How does the built-in potential barrier depend on the doping concentration in PN junction?

How does the built-in potential barrier depend on the doping concentration in PN junction?

If the concentration of doping is increased, number of charge carriers also increases. Due to increased number of charge carriers, amount of diffusion increases and in turn, recombination of holes and electrons increases. Hence, we get a larger region depleted by charge carriers i.e. potential barrier increases.

How does barrier potential depends on doping?

It also depends on temperature and the doping concentration of the diode. Since the barrier potential depends on the width of the depletion region, the barrier potential depends on temperature, forward bias and the doping density of the diode. Therefore, the barrier potential does not depend on the design of the diode.

How do you calculate built-in potential?

The built-in potential (at 300 K) equals fi = kT/q ln(1016 x 9 x 1017/ni2) = 0.77 V, using kT/q = 25.84 mV and ni = 1010 cm-3. The built-in potential (at 100°C) equals fi = kT/q ln(1016 x 9 x 1017/ni2) = 0.673 V, using kT/q = 32.14 mV and ni = 8.55 x 1011 cm-3 (from Example 20).

What is built-in potential?

Equilibrium (zero bias) In a p–n junction, without an external applied voltage, an equilibrium condition is reached in which a potential difference forms across the junction. This potential difference is called built-in potential .

What happens if n and p-type materials are in close contact?

When P-type and N-type come into contact, carriers, which are holes and free electrons, are attracted to each other, recombine at the junction of P-type and N-type, and disappear. Because there are no carriers near the junction, it is called a depletion layer, and it becomes the same state as an insulator.

What does barrier potential depend on?

Barrier potential depends on the material used to make p-n junction diode (whether it is Si or Ge). It should also depend on the amount of doping due to which the number of majority charge carriers will change. Also, it depends on temperature due to which the number of minority carriers will change.

What is potential barrier in pn junction?

The potential barrier in the p-n junction is a type of barrier which does not allow the normal flow of charge across the junction and this resistance to the flow of charge is known as barrier potential.

What is built-in potential barrier?

The significance of this built-in potential across the junction, is that it opposes both the flow of holes and electrons across the junction and is why it is called the potential barrier. The result of this process is that the PN junction has rectifying current–voltage (IV or I–V) characteristics.
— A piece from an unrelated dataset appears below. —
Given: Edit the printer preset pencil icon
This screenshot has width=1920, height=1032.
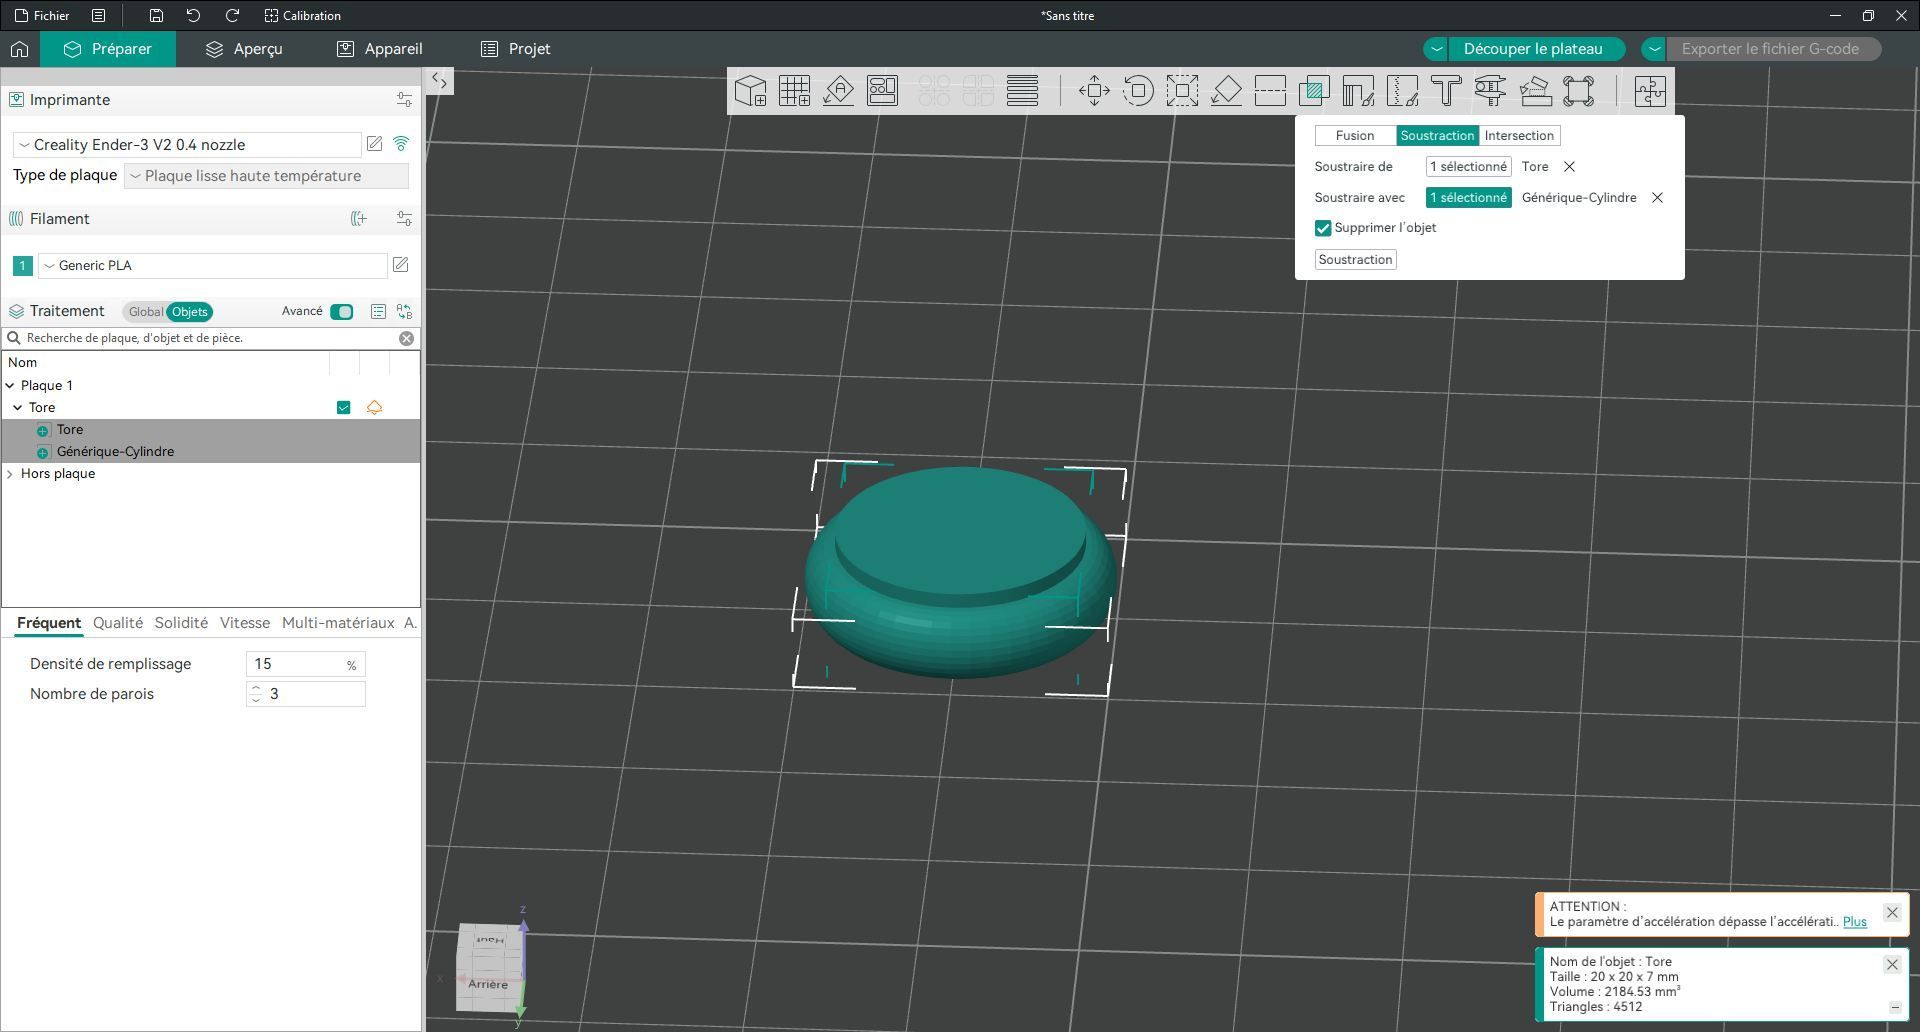Looking at the screenshot, I should click(374, 144).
How barrier potential is created?

Barrier Potential: The electric field formed in the depletion region acts as a barrier. External energy must be applied to get the electrons to move across the barrier of the electric field. The potential difference required to move the electrons through the electric field is called the barrier potential.

What is effect of Gauss doping profile on electric potential?

This study aimed to determine the effects of Gauss doping profile on electric potential of p-n diode. This effect is studied by simulating PN diodes at equilibrium condition with differences in doping fall-off constant (dfc) using MATLAB and COMSOL software.

What is the relationship between doping and depletion region width?

I could only find the relationship between the depletion region width and the doping concentration. I don’t know how you missed the first formula for the built in voltage that I can find.

How are doping concentrations related to turn on voltage?

To answer this question, we use the equation relating to doping concentrations and turn on voltage to find the turn on voltage, and our relationship between the two depletion regions in order to solve for one. I chose to solve for the (x2-x1) first, using my calculator to solve the quadratic formula.

What is the effect of doping on PN diodes?

This effect is studied by simulating PN diodes at equilibrium condition with differences in doping fall-off constant (dfc) using MATLAB and COMSOL software. According to the simulation results, it concluded that p-n diode with different Gaussian doping profile, will produce similar built-in voltage (VGbi).